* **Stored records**

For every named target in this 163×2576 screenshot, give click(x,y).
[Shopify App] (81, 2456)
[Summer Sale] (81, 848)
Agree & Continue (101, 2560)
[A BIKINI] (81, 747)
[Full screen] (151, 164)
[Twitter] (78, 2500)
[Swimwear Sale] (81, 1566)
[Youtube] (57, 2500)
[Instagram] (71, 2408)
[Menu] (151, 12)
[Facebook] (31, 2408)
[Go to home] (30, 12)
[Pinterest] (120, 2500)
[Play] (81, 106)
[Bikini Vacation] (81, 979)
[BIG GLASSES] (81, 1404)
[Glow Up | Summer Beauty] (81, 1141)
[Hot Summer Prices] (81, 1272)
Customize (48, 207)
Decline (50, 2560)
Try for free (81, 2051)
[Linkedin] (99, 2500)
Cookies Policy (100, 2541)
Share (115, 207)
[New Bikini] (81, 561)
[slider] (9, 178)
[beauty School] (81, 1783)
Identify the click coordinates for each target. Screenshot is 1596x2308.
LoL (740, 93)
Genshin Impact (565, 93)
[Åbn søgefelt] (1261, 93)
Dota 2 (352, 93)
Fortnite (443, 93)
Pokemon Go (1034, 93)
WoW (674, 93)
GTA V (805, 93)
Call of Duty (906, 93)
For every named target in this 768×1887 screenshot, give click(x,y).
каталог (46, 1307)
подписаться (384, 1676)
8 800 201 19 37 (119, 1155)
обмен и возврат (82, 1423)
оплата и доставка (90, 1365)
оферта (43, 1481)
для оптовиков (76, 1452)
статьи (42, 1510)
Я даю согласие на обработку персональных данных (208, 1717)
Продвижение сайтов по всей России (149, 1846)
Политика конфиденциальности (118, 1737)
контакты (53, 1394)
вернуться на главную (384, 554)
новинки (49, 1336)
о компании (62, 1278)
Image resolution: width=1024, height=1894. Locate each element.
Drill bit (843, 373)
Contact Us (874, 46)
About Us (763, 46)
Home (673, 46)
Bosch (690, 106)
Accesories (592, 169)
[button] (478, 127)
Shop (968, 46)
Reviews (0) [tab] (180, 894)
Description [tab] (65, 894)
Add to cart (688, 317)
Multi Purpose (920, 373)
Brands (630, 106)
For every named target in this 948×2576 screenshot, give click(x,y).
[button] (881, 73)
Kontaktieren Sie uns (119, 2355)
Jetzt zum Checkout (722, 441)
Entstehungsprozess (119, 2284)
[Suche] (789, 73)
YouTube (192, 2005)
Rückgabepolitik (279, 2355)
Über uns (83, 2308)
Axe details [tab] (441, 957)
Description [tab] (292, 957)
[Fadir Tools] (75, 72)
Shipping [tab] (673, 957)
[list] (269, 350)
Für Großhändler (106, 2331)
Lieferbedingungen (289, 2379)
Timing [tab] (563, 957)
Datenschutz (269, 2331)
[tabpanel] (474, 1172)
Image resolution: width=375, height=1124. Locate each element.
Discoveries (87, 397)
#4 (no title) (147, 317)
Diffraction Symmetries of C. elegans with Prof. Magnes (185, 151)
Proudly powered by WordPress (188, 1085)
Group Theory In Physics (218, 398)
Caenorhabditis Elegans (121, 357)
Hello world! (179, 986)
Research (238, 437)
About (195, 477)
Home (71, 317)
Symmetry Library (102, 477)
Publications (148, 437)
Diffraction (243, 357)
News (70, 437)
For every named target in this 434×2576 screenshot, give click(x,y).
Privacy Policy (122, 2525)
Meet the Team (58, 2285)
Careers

* **WHAT IS BEING ASKED**
Transcribe all entries exactly as they appear above.

* **RESPONSE BELOW**
For every named target in this 163×2576 screenshot, give click(x,y).
[Shopify App] (81, 2456)
[Summer Sale] (81, 848)
Agree & Continue (101, 2560)
[A BIKINI] (81, 747)
[Full screen] (151, 164)
[Twitter] (78, 2500)
[Swimwear Sale] (81, 1566)
[Youtube] (57, 2500)
[Instagram] (71, 2408)
[Menu] (151, 12)
[Facebook] (31, 2408)
[Go to home] (30, 12)
[Pinterest] (120, 2500)
[Play] (81, 106)
[Bikini Vacation] (81, 979)
[BIG GLASSES] (81, 1404)
[Glow Up | Summer Beauty] (81, 1141)
[Hot Summer Prices] (81, 1272)
Customize (48, 207)
Decline (50, 2560)
Try for free (81, 2051)
[Linkedin] (99, 2500)
Cookies Policy (100, 2541)
Share (115, 207)
[New Bikini] (81, 561)
[slider] (9, 178)
[beauty School] (81, 1783)
Identify the click coordinates for each target. Screenshot is 1596x2308.
LoL (740, 93)
Genshin Impact (565, 93)
[Åbn søgefelt] (1261, 93)
Dota 2 (352, 93)
Fortnite (443, 93)
Pokemon Go (1034, 93)
WoW (674, 93)
GTA V (805, 93)
Call of Duty (906, 93)
For every named target in this 768×1887 screenshot, give click(x,y).
каталог (46, 1307)
подписаться (384, 1676)
8 800 201 19 37 (119, 1155)
обмен и возврат (82, 1423)
оплата и доставка (90, 1365)
оферта (43, 1481)
для оптовиков (76, 1452)
статьи (42, 1510)
Я даю согласие на обработку персональных данных (208, 1717)
Продвижение сайтов по всей России (149, 1846)
Политика конфиденциальности (118, 1737)
контакты (53, 1394)
вернуться на главную (384, 554)
новинки (49, 1336)
о компании (62, 1278)
Image resolution: width=1024, height=1894. Locate each element.
Drill bit (843, 373)
Contact Us (874, 46)
About Us (763, 46)
Home (673, 46)
Bosch (690, 106)
Accesories (592, 169)
[button] (478, 127)
Shop (968, 46)
Reviews (0) [tab] (180, 894)
Description [tab] (65, 894)
Add to cart (688, 317)
Multi Purpose (920, 373)
Brands (630, 106)
For every named target in this 948×2576 screenshot, give click(x,y).
[button] (881, 73)
Kontaktieren Sie uns (119, 2355)
Jetzt zum Checkout (722, 441)
Entstehungsprozess (119, 2284)
[Suche] (789, 73)
YouTube (192, 2005)
Rückgabepolitik (279, 2355)
Über uns (83, 2308)
Axe details [tab] (441, 957)
Description [tab] (292, 957)
[Fadir Tools] (75, 72)
Shipping [tab] (673, 957)
[list] (269, 350)
Für Großhändler (106, 2331)
Lieferbedingungen (289, 2379)
Timing [tab] (563, 957)
Datenschutz (269, 2331)
[tabpanel] (474, 1172)
Image resolution: width=375, height=1124. Locate each element.
Discoveries (87, 397)
#4 (no title) (147, 317)
Diffraction Symmetries of C. elegans with Prof. Magnes (185, 151)
Proudly powered by WordPress (188, 1085)
Group Theory In Physics (218, 398)
Caenorhabditis Elegans (121, 357)
Hello world! (179, 986)
Research (238, 437)
About (195, 477)
Home (71, 317)
Symmetry Library (102, 477)
Publications (148, 437)
Diffraction (243, 357)
News (70, 437)
For every named target in this 434×2576 screenshot, give click(x,y).
Privacy Policy (122, 2525)
Meet the Team (58, 2285)
Careers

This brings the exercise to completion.